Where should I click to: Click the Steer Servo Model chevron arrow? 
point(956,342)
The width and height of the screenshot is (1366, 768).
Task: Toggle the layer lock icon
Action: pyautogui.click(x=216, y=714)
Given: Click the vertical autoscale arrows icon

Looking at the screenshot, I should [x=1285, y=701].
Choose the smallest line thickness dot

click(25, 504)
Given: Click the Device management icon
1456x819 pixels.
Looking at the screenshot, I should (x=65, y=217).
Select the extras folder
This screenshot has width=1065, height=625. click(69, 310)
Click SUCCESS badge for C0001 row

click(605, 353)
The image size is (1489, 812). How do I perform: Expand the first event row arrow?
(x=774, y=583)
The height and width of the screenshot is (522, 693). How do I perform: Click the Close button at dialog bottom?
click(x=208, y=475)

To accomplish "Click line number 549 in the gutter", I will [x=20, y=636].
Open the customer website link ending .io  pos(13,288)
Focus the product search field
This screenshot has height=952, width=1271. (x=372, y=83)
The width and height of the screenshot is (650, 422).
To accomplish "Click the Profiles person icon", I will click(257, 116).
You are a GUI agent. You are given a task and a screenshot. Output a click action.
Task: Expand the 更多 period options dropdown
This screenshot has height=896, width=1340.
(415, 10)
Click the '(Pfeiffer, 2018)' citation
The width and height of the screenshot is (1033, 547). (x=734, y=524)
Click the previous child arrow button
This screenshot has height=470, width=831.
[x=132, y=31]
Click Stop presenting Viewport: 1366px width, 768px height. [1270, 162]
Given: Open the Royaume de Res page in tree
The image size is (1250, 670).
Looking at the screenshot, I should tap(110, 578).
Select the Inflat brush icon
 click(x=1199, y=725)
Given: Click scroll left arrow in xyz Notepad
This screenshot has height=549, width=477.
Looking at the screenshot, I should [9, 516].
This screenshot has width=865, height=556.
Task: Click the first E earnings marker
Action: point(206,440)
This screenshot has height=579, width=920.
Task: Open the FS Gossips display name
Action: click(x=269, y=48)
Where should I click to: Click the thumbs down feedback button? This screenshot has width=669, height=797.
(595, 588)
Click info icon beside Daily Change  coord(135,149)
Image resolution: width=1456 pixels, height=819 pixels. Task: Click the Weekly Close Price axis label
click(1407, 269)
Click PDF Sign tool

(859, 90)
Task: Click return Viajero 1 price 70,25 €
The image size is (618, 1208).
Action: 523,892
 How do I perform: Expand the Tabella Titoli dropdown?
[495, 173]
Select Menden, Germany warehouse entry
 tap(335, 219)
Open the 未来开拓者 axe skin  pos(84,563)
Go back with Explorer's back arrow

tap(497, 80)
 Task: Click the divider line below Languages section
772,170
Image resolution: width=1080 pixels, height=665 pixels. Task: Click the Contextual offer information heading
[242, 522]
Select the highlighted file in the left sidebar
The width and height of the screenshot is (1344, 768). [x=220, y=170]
= = = = = = =
• [Job]: Substitute "rating" for "feedback" in all of the rows above, and write the rows out again with nothing else changed.

• [Solution to the exercise]:
Where should I click to: Click the Steer Servo Model chevron arrow? 
point(956,342)
The width and height of the screenshot is (1366, 768).
Task: Toggle the layer lock icon
Action: pyautogui.click(x=216, y=714)
Given: Click the vertical autoscale arrows icon

Looking at the screenshot, I should [x=1285, y=701].
Choose the smallest line thickness dot

click(25, 504)
Given: Click the Device management icon
1456x819 pixels.
Looking at the screenshot, I should (x=65, y=217).
Select the extras folder
This screenshot has width=1065, height=625. click(69, 310)
Click SUCCESS badge for C0001 row

click(605, 353)
The image size is (1489, 812). How do I perform: Expand the first event row arrow?
(x=774, y=583)
The height and width of the screenshot is (522, 693). How do I perform: Click the Close button at dialog bottom?
click(x=208, y=475)

To accomplish "Click line number 549 in the gutter", I will [x=20, y=636].
Open the customer website link ending .io  pos(13,288)
Focus the product search field
This screenshot has height=952, width=1271. (x=372, y=83)
The width and height of the screenshot is (650, 422).
To accomplish "Click the Profiles person icon", I will click(257, 116).
You are a GUI agent. You are given a task and a screenshot. Output a click action.
Task: Expand the 更多 period options dropdown
This screenshot has height=896, width=1340.
(415, 10)
Click the '(Pfeiffer, 2018)' citation
The width and height of the screenshot is (1033, 547). (x=734, y=524)
Click the previous child arrow button
This screenshot has height=470, width=831.
[x=132, y=31]
Click Stop presenting Viewport: 1366px width, 768px height. [1270, 162]
Given: Open the Royaume de Res page in tree
The image size is (1250, 670).
Looking at the screenshot, I should tap(110, 578).
Select the Inflat brush icon
 click(x=1199, y=725)
Given: Click scroll left arrow in xyz Notepad
This screenshot has height=549, width=477.
Looking at the screenshot, I should [9, 516].
This screenshot has width=865, height=556.
Task: Click the first E earnings marker
Action: point(206,440)
This screenshot has height=579, width=920.
Task: Open the FS Gossips display name
Action: click(x=269, y=48)
Where should I click to: Click the thumbs down rating button? This screenshot has width=669, height=797.
(595, 588)
Click info icon beside Daily Change  coord(135,149)
Image resolution: width=1456 pixels, height=819 pixels. Task: Click the Weekly Close Price axis label
click(1407, 269)
Click PDF Sign tool

(859, 90)
Task: Click return Viajero 1 price 70,25 €
The image size is (618, 1208).
Action: 523,892
 How do I perform: Expand the Tabella Titoli dropdown?
[495, 173]
Select Menden, Germany warehouse entry
 tap(335, 219)
Open the 未来开拓者 axe skin  pos(84,563)
Go back with Explorer's back arrow

tap(497, 80)
 Task: Click the divider line below Languages section
772,170
Image resolution: width=1080 pixels, height=665 pixels. Task: Click the Contextual offer information heading
[242, 522]
Select the highlighted file in the left sidebar
The width and height of the screenshot is (1344, 768). [x=220, y=170]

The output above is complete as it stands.